**Set task**:
Rewrite the material from the line that contains "Enable the Account is disabled checkbox" through the end of the material, changing "checkbox" to "toggle" and leaving everything else as it is.

-- Data entries start --

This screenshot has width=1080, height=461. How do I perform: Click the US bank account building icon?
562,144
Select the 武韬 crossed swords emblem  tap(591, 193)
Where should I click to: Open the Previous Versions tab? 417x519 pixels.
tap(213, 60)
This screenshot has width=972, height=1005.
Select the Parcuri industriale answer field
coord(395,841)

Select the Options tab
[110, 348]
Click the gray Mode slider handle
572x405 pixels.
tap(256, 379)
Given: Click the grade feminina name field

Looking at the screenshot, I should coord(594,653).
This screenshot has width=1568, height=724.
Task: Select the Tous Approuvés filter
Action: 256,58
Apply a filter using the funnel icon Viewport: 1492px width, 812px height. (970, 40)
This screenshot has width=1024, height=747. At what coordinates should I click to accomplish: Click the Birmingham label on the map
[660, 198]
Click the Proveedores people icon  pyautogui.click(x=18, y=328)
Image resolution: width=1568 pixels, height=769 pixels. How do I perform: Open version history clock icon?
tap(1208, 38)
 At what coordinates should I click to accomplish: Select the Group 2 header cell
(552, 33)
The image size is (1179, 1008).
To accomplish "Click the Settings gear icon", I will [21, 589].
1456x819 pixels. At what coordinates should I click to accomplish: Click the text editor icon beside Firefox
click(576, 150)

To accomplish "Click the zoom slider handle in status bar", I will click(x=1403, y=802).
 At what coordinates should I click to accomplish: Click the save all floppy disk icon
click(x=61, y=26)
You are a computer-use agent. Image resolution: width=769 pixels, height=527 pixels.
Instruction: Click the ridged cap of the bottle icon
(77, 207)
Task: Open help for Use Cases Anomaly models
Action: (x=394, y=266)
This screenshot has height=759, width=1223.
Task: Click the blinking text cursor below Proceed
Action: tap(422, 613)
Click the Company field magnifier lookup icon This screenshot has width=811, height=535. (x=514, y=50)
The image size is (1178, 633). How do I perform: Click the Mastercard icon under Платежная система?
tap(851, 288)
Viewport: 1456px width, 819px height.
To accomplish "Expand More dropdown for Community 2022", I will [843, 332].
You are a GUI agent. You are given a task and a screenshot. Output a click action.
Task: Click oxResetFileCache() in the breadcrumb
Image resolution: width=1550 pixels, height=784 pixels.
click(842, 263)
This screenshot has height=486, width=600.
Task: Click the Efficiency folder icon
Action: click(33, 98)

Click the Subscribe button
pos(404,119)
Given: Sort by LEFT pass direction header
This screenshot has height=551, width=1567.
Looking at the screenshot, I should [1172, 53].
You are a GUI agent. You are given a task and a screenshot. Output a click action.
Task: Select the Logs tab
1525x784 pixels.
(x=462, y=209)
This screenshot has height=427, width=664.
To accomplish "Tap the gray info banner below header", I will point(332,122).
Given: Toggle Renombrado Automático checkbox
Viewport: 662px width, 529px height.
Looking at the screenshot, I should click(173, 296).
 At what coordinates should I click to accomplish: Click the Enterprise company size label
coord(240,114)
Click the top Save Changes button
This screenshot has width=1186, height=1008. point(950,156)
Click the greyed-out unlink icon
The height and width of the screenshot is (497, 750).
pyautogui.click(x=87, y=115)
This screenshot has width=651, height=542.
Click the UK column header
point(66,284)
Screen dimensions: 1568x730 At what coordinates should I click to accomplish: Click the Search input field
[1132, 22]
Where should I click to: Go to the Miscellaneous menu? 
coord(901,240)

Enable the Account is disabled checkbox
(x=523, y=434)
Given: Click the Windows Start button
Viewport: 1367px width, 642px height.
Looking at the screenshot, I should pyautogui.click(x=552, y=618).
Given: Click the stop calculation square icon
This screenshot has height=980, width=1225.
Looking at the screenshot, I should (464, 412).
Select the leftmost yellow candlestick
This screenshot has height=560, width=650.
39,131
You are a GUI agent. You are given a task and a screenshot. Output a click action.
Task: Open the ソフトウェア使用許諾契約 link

-- Data entries end --

**The completed task**:
Enable the Account is disabled toggle
(x=523, y=434)
Given: Click the Windows Start button
Viewport: 1367px width, 642px height.
Looking at the screenshot, I should pyautogui.click(x=552, y=618).
Given: Click the stop calculation square icon
This screenshot has height=980, width=1225.
Looking at the screenshot, I should (464, 412).
Select the leftmost yellow candlestick
This screenshot has height=560, width=650.
39,131
You are a GUI agent. You are given a task and a screenshot. Output a click action.
Task: Open the ソフトウェア使用許諾契約 link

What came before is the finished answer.